When it comes to the most complicated environmental problems, however—ones the management theorist C. West Churchman called “wicked problems”—slowing economic growth to achieve greater environmental protection is almost certainly a bad idea.
Climate change resulting from human activity is a perfect example.
Climate change’s long-term consequences are uncertain and the efficacy of proposed solutions will be evident only in hindsight. Many would argue that these facts don’t support reason to delay action. Given the observable consequences of climate change (e.g., increased coastal flooding) as well as potential future consequences (e.g., shifts in agricultural production), politicians who fail to take action on climate change will pay a political price.
So-called solutions which net economic harm are unlikely to be effective though, even if they result in short-term decreases in greenhouse-gas emissions.
If the U.S. were to implement a crash policy to stop using fossil fuels tomorrow, it more than likely could “succeed” by building out a large number of subsidized nuclear power plants and offering massive subsidies for buyers of electric cars.

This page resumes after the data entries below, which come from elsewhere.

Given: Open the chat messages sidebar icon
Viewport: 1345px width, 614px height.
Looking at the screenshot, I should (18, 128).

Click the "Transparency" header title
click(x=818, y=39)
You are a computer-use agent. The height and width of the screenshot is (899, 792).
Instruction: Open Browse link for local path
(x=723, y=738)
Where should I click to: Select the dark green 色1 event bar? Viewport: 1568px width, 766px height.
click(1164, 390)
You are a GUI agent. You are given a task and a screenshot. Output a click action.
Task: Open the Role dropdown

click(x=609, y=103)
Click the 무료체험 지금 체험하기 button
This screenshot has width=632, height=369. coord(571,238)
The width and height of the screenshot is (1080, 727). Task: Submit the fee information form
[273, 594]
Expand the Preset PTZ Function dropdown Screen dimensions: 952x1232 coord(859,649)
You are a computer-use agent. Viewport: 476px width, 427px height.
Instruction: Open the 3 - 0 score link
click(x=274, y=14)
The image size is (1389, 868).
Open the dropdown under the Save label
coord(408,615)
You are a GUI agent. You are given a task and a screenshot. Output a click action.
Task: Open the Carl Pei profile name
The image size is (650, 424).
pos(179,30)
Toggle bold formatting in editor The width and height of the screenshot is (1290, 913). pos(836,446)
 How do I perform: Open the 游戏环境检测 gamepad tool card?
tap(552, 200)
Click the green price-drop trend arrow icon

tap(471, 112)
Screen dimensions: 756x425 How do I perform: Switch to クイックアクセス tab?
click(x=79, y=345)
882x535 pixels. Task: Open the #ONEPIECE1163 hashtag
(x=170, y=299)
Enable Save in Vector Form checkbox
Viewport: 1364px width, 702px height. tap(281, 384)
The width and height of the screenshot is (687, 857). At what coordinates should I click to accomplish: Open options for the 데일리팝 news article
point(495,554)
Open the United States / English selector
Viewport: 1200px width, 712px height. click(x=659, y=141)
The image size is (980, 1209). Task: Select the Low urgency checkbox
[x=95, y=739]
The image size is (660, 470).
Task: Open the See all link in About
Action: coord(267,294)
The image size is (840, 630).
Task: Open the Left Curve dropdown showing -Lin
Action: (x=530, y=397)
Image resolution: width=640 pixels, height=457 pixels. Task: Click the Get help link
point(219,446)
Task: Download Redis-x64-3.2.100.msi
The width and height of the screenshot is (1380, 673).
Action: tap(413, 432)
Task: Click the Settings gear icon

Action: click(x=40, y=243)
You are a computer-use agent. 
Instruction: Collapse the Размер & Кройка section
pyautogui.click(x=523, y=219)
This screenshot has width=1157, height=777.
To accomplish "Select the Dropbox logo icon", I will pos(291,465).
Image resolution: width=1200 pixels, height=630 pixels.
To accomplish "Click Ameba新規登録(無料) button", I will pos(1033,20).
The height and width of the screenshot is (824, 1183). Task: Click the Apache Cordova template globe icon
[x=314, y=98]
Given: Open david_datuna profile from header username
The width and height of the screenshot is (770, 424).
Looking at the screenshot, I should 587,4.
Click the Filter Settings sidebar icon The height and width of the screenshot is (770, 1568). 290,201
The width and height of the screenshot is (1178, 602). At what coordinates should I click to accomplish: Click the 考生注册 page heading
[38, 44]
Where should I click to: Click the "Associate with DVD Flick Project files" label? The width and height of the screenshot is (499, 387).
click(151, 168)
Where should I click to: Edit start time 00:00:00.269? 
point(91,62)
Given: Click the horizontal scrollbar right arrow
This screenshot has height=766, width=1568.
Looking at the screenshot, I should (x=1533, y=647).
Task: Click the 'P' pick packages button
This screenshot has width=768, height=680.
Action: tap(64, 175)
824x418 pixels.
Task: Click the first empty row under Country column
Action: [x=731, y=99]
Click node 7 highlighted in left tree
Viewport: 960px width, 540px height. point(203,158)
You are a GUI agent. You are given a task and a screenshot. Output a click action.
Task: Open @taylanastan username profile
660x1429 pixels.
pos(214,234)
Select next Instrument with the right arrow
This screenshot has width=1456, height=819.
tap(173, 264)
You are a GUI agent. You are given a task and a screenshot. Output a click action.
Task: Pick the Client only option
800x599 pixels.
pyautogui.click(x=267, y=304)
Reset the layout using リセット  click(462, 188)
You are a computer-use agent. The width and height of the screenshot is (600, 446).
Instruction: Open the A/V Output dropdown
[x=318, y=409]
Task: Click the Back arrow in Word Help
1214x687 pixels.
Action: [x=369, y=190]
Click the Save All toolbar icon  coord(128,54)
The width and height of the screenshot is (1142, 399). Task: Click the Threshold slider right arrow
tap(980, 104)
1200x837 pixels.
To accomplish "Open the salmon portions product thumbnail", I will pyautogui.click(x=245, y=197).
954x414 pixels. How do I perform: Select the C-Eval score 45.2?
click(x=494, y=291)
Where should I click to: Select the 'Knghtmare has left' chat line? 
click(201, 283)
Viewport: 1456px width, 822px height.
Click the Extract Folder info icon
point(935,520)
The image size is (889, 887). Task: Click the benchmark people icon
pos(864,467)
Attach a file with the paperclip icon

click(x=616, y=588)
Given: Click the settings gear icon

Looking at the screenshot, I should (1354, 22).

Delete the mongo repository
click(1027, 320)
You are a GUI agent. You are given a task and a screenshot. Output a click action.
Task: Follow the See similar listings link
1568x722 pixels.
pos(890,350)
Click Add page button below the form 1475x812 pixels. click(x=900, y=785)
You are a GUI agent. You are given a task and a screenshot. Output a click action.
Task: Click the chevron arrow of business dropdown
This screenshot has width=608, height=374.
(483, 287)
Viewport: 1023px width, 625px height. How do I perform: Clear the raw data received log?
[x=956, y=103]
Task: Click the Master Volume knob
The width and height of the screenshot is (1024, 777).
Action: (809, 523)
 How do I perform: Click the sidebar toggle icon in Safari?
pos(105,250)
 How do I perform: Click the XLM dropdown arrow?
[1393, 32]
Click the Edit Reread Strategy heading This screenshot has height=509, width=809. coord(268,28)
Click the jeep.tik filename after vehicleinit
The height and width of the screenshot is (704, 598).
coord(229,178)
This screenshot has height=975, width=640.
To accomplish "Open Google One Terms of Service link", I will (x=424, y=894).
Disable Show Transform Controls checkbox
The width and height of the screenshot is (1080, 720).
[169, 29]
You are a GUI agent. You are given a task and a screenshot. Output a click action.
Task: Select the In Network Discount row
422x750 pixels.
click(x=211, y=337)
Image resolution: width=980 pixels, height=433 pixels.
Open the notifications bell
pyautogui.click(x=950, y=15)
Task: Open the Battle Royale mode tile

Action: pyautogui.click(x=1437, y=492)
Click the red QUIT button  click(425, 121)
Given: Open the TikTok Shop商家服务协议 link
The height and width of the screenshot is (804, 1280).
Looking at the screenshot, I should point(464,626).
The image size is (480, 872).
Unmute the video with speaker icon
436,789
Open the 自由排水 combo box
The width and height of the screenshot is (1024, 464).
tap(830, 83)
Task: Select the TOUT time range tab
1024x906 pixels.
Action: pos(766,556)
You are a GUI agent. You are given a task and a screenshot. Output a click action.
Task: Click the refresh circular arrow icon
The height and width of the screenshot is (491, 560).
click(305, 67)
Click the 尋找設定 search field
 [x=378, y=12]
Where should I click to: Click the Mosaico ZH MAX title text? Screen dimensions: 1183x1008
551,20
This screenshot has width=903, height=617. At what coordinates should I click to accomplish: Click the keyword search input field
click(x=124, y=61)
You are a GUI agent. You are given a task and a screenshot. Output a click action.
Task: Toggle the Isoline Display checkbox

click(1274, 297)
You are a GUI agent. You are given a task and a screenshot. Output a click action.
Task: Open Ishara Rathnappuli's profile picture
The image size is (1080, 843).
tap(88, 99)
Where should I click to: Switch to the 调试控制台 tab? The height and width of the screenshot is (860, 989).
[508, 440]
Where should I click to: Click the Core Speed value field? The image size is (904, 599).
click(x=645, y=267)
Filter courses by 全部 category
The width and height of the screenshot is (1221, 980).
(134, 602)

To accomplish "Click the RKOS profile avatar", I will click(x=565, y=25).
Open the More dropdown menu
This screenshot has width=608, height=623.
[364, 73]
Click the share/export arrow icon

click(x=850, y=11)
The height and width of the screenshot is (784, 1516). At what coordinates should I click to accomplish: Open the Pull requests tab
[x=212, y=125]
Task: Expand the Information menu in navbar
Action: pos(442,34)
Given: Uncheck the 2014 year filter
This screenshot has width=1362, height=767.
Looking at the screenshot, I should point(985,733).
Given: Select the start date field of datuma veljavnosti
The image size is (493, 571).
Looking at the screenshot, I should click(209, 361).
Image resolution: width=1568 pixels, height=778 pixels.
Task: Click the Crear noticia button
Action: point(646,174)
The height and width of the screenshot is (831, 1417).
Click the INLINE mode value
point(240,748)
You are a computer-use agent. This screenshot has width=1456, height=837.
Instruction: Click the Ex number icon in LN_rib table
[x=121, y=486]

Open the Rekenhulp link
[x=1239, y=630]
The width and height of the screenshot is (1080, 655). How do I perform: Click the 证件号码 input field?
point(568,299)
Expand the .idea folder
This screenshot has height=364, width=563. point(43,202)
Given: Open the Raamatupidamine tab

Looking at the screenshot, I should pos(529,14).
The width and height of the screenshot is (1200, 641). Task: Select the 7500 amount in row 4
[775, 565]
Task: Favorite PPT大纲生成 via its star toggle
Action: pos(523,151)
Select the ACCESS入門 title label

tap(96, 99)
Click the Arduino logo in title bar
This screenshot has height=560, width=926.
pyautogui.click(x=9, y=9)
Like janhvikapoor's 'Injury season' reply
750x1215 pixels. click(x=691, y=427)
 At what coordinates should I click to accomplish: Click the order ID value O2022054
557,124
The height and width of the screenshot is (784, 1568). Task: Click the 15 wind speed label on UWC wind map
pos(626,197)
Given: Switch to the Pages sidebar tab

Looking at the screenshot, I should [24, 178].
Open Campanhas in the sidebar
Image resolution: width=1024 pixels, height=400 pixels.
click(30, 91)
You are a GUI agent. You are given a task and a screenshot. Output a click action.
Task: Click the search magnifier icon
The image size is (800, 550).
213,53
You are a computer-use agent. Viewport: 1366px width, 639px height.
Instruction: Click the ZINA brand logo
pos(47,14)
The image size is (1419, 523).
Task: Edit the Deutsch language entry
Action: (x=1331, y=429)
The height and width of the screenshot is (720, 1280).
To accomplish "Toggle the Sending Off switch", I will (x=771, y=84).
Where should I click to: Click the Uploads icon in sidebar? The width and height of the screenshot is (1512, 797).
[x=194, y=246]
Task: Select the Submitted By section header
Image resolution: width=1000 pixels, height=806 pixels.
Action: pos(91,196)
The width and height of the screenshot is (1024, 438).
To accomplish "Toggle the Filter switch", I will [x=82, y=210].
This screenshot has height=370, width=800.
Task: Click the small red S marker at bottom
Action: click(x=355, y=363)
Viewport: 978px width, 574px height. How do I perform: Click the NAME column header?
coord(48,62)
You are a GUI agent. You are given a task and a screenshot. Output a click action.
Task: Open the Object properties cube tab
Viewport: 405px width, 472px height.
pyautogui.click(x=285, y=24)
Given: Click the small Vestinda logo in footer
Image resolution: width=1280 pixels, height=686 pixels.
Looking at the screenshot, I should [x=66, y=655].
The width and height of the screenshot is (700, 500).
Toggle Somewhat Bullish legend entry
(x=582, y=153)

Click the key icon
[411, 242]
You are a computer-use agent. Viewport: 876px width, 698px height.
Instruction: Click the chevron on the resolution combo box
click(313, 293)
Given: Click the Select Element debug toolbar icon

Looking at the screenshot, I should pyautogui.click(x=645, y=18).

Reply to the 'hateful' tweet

The costs of putting these solutions into practice and making them viable, however—likely to the tune of several trillion dollars—would swamp the economy and move resources away from better uses, such as education, transportation infrastructure, and national defense.
In any case, such solutions will only work in countries with well-established economies.
Insisting that all countries use a one-size-fits-all “solution” would, for all intents and purposes, mitigate the majority of the global poor’s ability to increase their own standard of living.
As my colleague Catrina Rorke has argued in The American Conservative, getting societies wealthy enough to move away from fossil fuels may, paradoxically, require the development of some fossil fuel infrastructure in those same places. Sometimes, in any case, even relatively dirty fossil fuels can be cleaner and more environmentally beneficial than traditional practices such as clear-cutting forests to provide wood for cook-fires.
Even modest efforts in developed countries—like big-government-oriented, crony capitalist cap-and-trade schemes—will continue to be bad ideas, simply because they’ll leave us with fewer resources to cover future costs, while doing little to solve this global problem.
By contrast, policies that enhance and expand economic productivity—like reducing capital gains taxes and maintaining a strong basic research establishment—will tend to make it easier to deal with the climate change issue, even if these policies have no direct impact on greenhouse gas emissions.
Unless and until a definitive, sustainable solution to climate change is identified, the best policies are those that are likely to make a future society more flexible and open to innovative solutions.
A number of potential solutions are worth considering including a revenue-neutral carbon tax (with proceeds used to cut taxes on productive activity), the offering of prizes for major energy-production breakthroughs, and targeted investments in a “smart” grid that would distribute power more efficiently.
A thriving economy will have plentiful resources to deal with climate change, whereas a poor one will have a difficult time making even modest impacts on this important issue. Economic and environmental interests can conflict; but when it comes to climate change or any other “wicked” environmental problem, policies that aid our overall economy will almost always be the best “solution” for the environment.